After a decade at Vermont, in 1986, Perl returned to New York and joined the faculty at the Mount Sinai School of Medicine as the director of its Neuropathology Division.  Once again, upon his arrival at Mount Sinai, he found that neuropathology was largely non-existent. And once again, Perl hired new staff and greatly expanded its research and training programs in this field. 

Throughout his career, Perl also maintained an interest in studying the potential role of environmental factors in neurodegenerative disorders, beginning with some of his pioneering work in Alzheimer’s and Parkinson’s diseases. This work led him to engage in studies of a unique neurodegenerative disease -- ALS/parkinsonism-dementia complex of Guam, an endemic disorder among the island’s natives. In order to study the disease, Perl overcame a rather daunting logistical challenge, managing to collect, characterize, and bank more than 350 brain specimens from deceased Guam natives, despite living on a remote island 8,000 miles from his lab in New York. 

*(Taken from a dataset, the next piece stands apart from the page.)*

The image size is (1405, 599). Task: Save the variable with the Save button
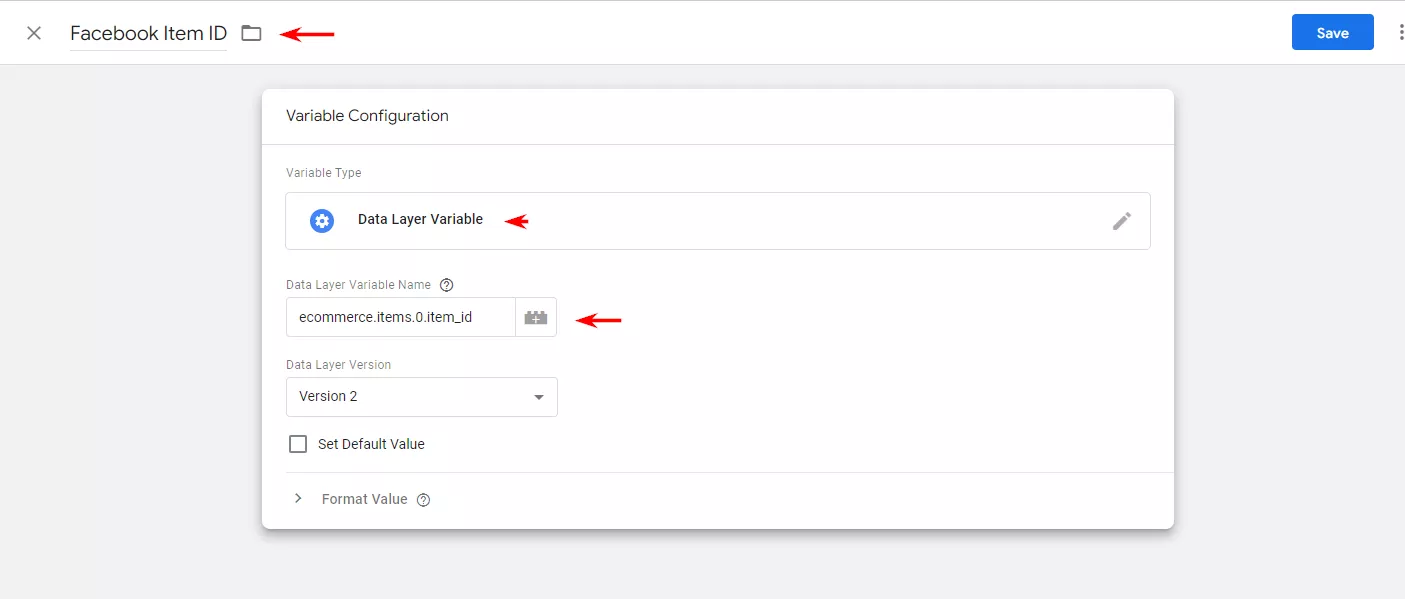coord(1332,32)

Vague images of scarring in the brains exposed to blast injury compared to those of regular head injury.
Dr. Perl published a study in 2016 in Lancet Neurology that found a unique pattern of scarring in the brains of deceased service members exposed to blast
injury, different from those exposed to other types of head injury. (Courtesy photo)

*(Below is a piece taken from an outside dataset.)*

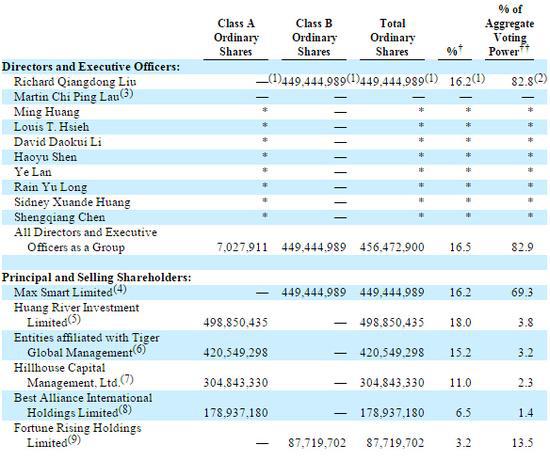Click the Principal and Selling Shareholders heading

With his interest in environmental factors in neurodegeneration, he became drawn to investigate another unique degenerative brain disease -- chronic traumatic encephalopathy, more commonly known as CTE.  He came to realize that repeated impact injuries to the brain could trigger the development of this disease, and emerged as an expert on this disease and its pathology. After more than 20 years at Mount Sinai, he was recruited by USU in 2010 and asked to set up a new research program examining the effects of traumatic brain injury (TBI) on military personnel. Thus, he embarked on yet another remarkable chapter in his career. To develop a presence of neuropathology on the USU campus, he established a state-of-the-art neuropathology laboratory and brain tissue repository dedicated to research on the acute and long-term effects of TBI and post-traumatic stress disorder (PTSD) among military personnel. 

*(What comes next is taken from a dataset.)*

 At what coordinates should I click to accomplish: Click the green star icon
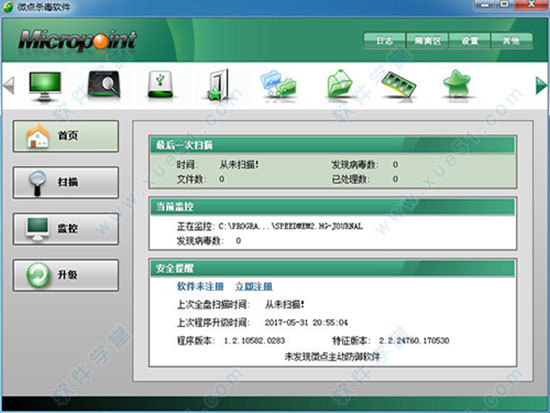457,84
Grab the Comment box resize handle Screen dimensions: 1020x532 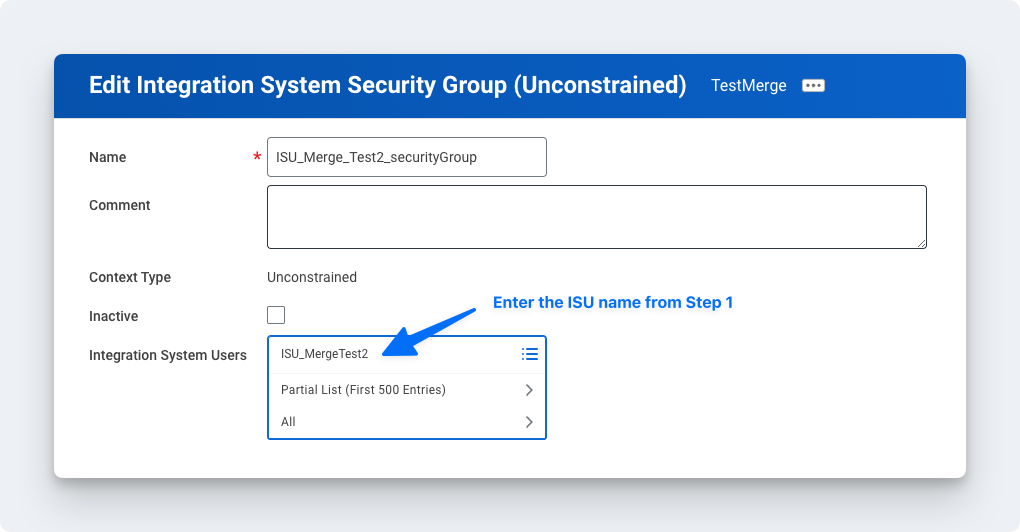point(920,242)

Perl continues to lead cutting-edge research as the director of USU’s Brain Tissue Repository, which is the only brain bank facility in the world exclusively dedicated to collecting, assessing, analyzing, and storing donated brains from individuals who have served in the military. These efforts have led to major advancements in understanding military-related TBI -- for instance, his discovery of a unique pattern of scarring in the brains of deceased service members exposed to blast injury, differing from those exposed to other types of head injury (i.e. car accidents, and sports-related concussions).  These findings were published in Lancet, Neurology in 2016.

Among many other significant achievements throughout his career, he has written more than 350 peer-reviewed articles and book chapters -- a significant number of which are very highly cited. For 32 consecutive years, Dr. Perl was funded as a principal investigator by the NIH.  He has also been recognized by a number of prestigious professional societies, as well as his alma mater, with their highest awards, and has given numerous keynote addresses and lectures all over the world.  

Perl’s career has been remarkable not only in length, but also in richness, explained leaders at the AANP meeting upon presenting him recently with their association’s award. “He is without question a most deserved recipient of this Meritorious Achievement Award.”